#### CUPLIKAN DOKUMEN
++++++++

Sumber: Indonesia Abad ke-20 jilid I, 1998

Pelaksanaan politik etis bukannya tidak mendapat kritik. Kalangan Indo, yang secara sosial adalah warga kelas dua namun secara hukum termasuk orang Eropa merasa ditinggalkan. Di kalangan mereka terdapat ketidakpuasan karena pembangunan lembaga-lembaga pendidikan hanya ditujukan kepada kalangan pribumi (eksklusif). Akibatnya, orang-orang campuran tidak dapat masuk ke tempat itu, sementara pilihan bagi mereka untuk jenjang pendidikan lebih tinggi haruslah pergi ke Eropa, yang biayanya sangat mahal.

Ernest Douwes Dekker termasuk yang menentang ekses pelaksanaan politik ini karena meneruskan pandangan pemerintah kolonial yang memandang hanya orang pribumilah yang harus ditolong, padahal seharusnya politik etis ditujukan untuk semua penduduk asli Hindia Belanda (Indiers), yang di dalamnya termasuk pula orang Eropa yang menetap (blijvers).

Politik Pintu Terbuka


Politikus liberal yang saat itu berkuasa di Belanda tidak setuju dengan Tanam Paksa di Jawa dan ingin membantu penduduk Jawa sambil sekaligus mengambil keuntungan ekonomi dari tanah jajahan dengan mengizinkan berdirinya sejumlah perusahaan swasta.

++++++++

#### DATA YANG DIBERIKAN
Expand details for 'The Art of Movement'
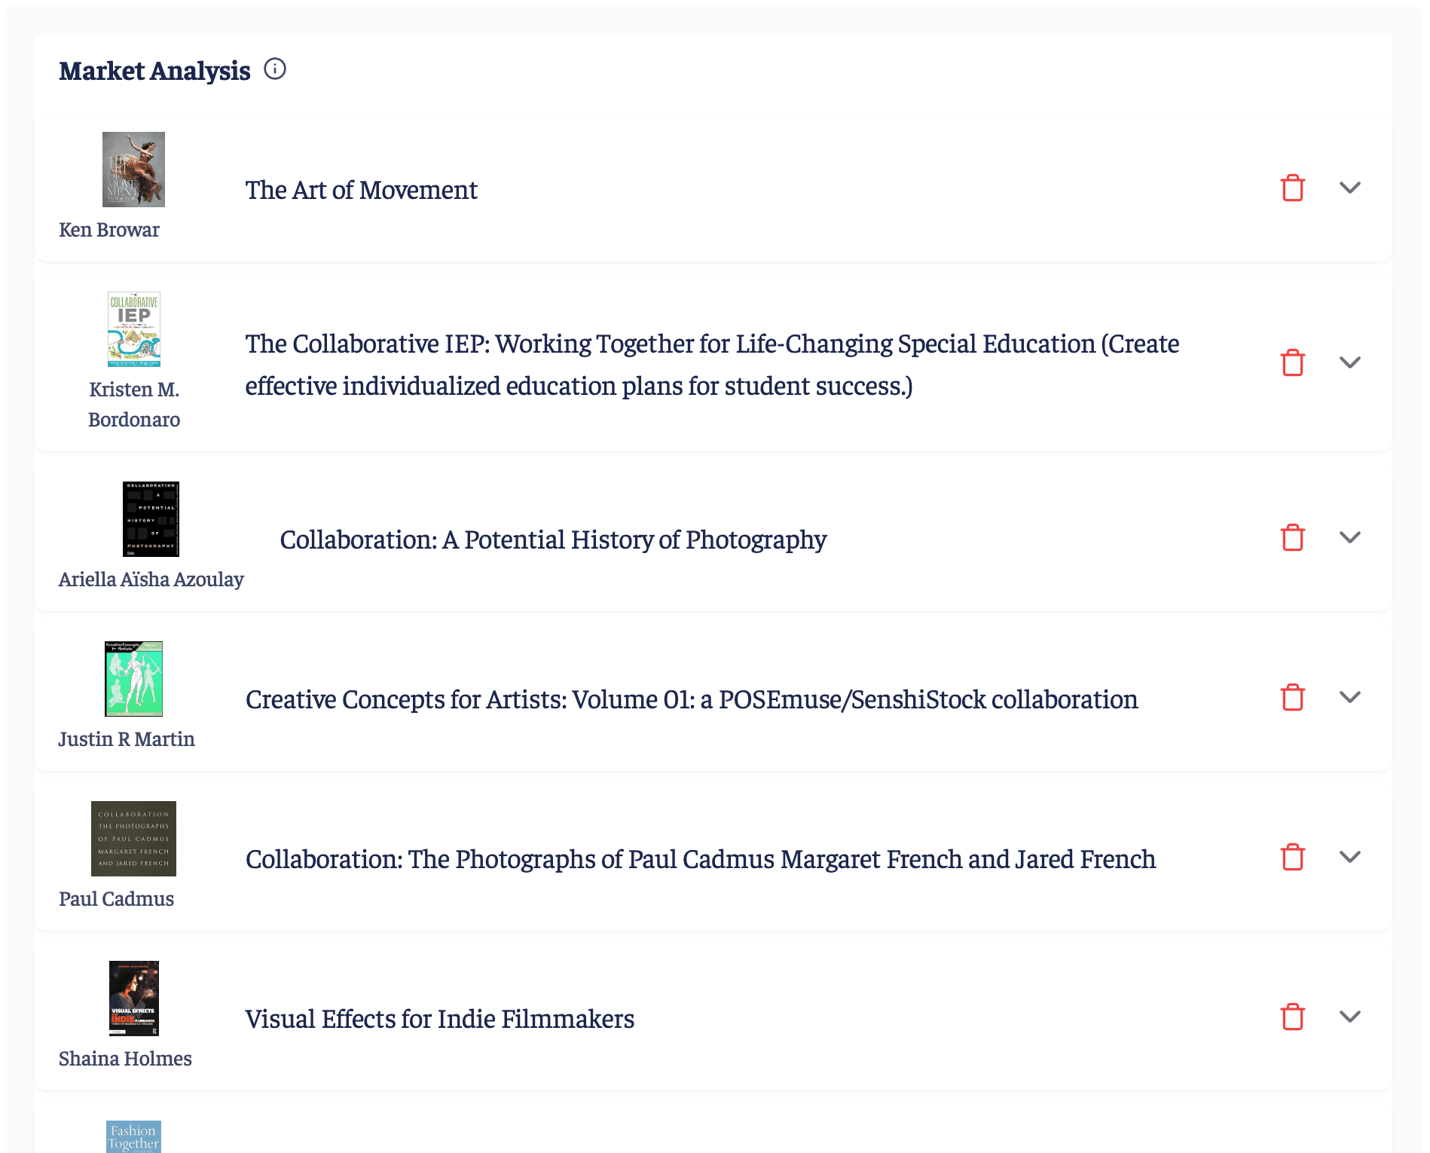pos(1350,188)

++++++++

#### RUMUSAN MASALAH
Ulangi cuplikan dokumen secara utuh tanpa mengubah satu kata pun. Data merupakan bahan tersendiri yang terpisah dari cuplikan dokumen.

#### JAWABAN
Sumber: Indonesia Abad ke-20 jilid I, 1998

Pelaksanaan politik etis bukannya tidak mendapat kritik. Kalangan Indo, yang secara sosial adalah warga kelas dua namun secara hukum termasuk orang Eropa merasa ditinggalkan. Di kalangan mereka terdapat ketidakpuasan karena pembangunan lembaga-lembaga pendidikan hanya ditujukan kepada kalangan pribumi (eksklusif). Akibatnya, orang-orang campuran tidak dapat masuk ke tempat itu, sementara pilihan bagi mereka untuk jenjang pendidikan lebih tinggi haruslah pergi ke Eropa, yang biayanya sangat mahal.

Ernest Douwes Dekker termasuk yang menentang ekses pelaksanaan politik ini karena meneruskan pandangan pemerintah kolonial yang memandang hanya orang pribumilah yang harus ditolong, padahal seharusnya politik etis ditujukan untuk semua penduduk asli Hindia Belanda (Indiers), yang di dalamnya termasuk pula orang Eropa yang menetap (blijvers).

Politik Pintu Terbuka


Politikus liberal yang saat itu berkuasa di Belanda tidak setuju dengan Tanam Paksa di Jawa dan ingin membantu penduduk Jawa sambil sekaligus mengambil keuntungan ekonomi dari tanah jajahan dengan mengizinkan berdirinya sejumlah perusahaan swasta.